**Exercício proposto**
Renomeie "painel de votação" para "sistema de votação" na parte do texto sobre Antonio Carlos Magalhães que começa com as palavras "Há pelo menos" e termina com "secretos dos colegas.". Reproduza essa parte com a troca feita.

**Texto fornecido**
#####

Há pelo menos duas décadas considerado um dos homens mais poderosos da República, Antonio Carlos Magalhães está morrendo pela boca. Em quase meio século de política, colecionou inimigos, acusações e grandes momentos, mas o que começou a ameaçar seu destino e sua carreira, aos 73 anos, foi uma pequena frase: "Eu tenho a lista".

Mero descuido ou mais um gesto de soberba, a frase funcionou como confissão de um crime. O painel de votação fora violado durante sua gestão na presidência do Senado, e ele conhecia os votos secretos dos colegas.

Foi assim, numa conversa com três procuradores, que ACM jogou toda sua carreira, tão invejada. Um deles, o polêmico Luiz Francisco, não só gravou a conversa como entregou a fita à "IstoÉ". Daí à investigação, à comprovação técnica e aos depoimentos reveladores foi um pulo.

De acusador feroz contra o seu sucessor na presidência do Senado, Jader Barbalho (PMDB-PA), ACM passou a acusado de uma grave "falta de decoro parlamentar", suficiente para gerar processo de cassação. Jader está envolvido em denúncias que não param de surgir, ora na Sudam, ora no Banpará, ora contra sua mulher, Márcia Centeno.

Diferentemente, ACM acabou caindo numa situação quase prosaica, mas de profundo caráter ético e moral. E o resultado está sendo o mesmo. A guerra entre os dois começou quando se chamaram mutuamente de "ladrões" no plenário do Senado e evoluiu para investigações. ACM e Jader estão gravemente feridos. Correm risco de vida político.

Grandes gestos

A carreira de ACM é feita de grandes momentos, grandes gestos e grandes personagens. Seus principais trunfos são: o controle da Bahia, a ousadia pessoal e a capacidade de reverberação na imprensa nacional. Mais da metade de sua carreira, porém, foi no Executivo, não no Legislativo.

Seu filho Luís Eduardo, o herdeiro político morto aos 42 anos em abril de 98, costumava dizer que o risco do pai seria tentar fazer política em Brasília como sempre fez na Bahia. Ou seja: mandando em tudo e todos. Acertou.

ACM foi eleito deputado estadual pela antiga UDN em 1954 e deputado federal em 1958 e 1962. No regime militar, filiou-se à Arena, foi prefeito nomeado de Salvador e depois governador da Bahia, cargo que ocupou três vezes. Foi presidente da Eletrobrás e ministro das Comunicações.

#####

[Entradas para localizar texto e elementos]
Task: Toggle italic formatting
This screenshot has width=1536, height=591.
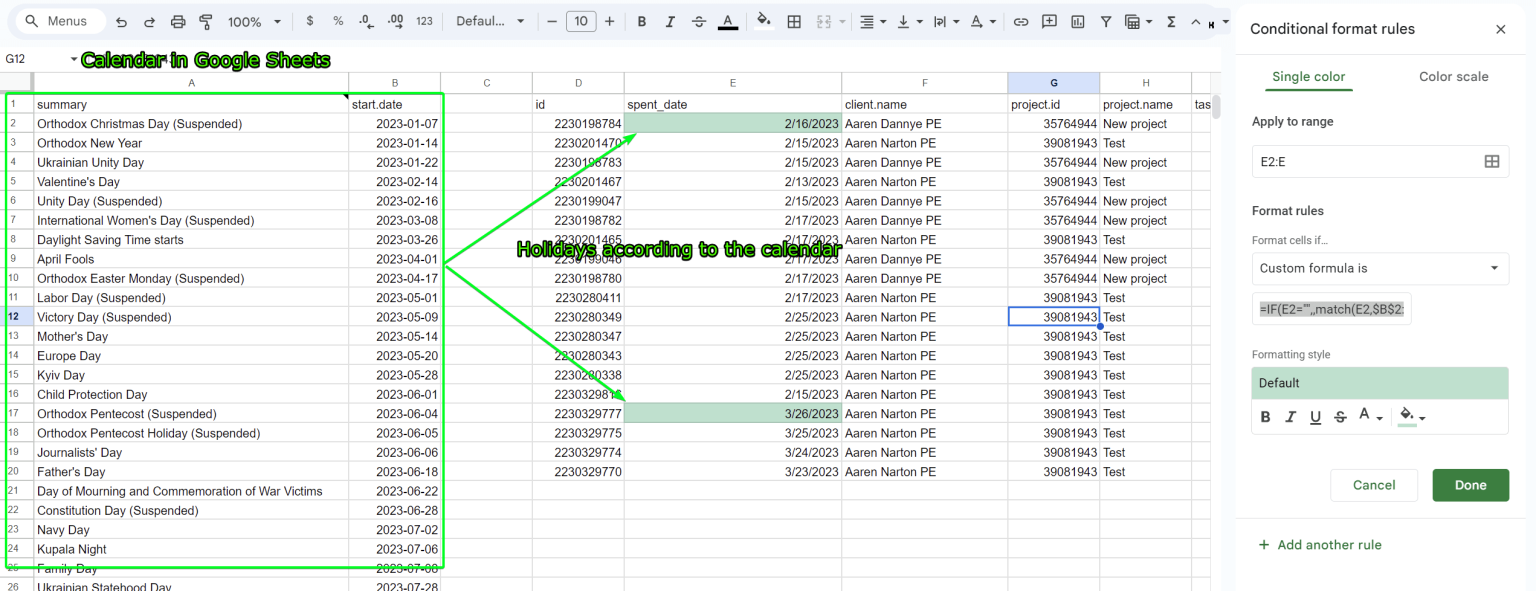Action: (x=670, y=20)
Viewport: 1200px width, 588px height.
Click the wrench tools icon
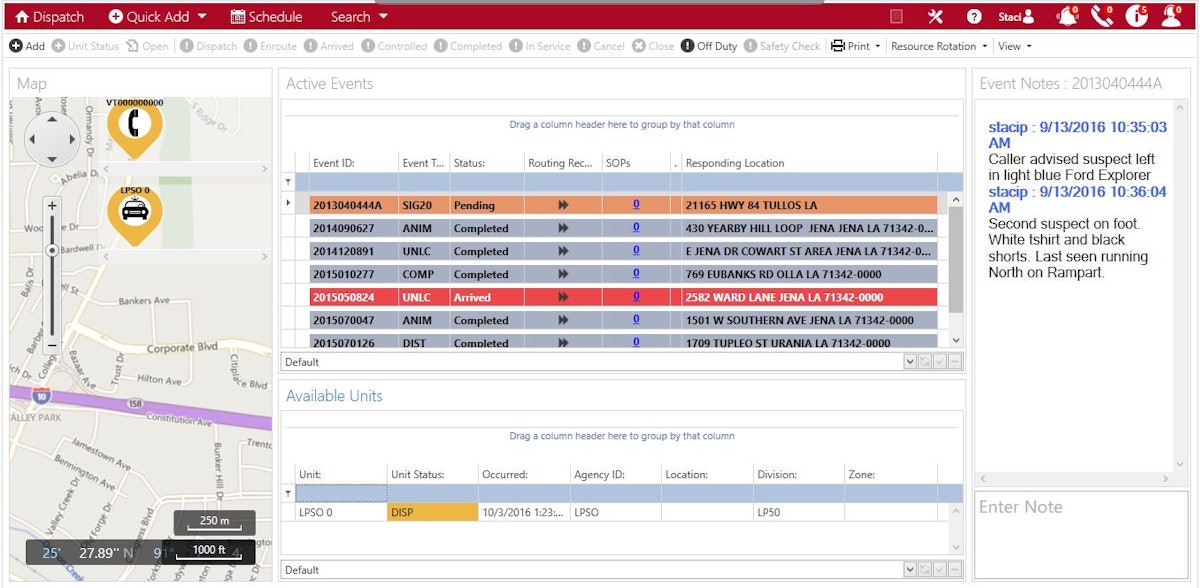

#####

**Resposta do exercício**
Há pelo menos duas décadas considerado um dos homens mais poderosos da República, Antonio Carlos Magalhães está morrendo pela boca. Em quase meio século de política, colecionou inimigos, acusações e grandes momentos, mas o que começou a ameaçar seu destino e sua carreira, aos 73 anos, foi uma pequena frase: "Eu tenho a lista".

Mero descuido ou mais um gesto de soberba, a frase funcionou como confissão de um crime. O sistema de votação fora violado durante sua gestão na presidência do Senado, e ele conhecia os votos secretos dos colegas.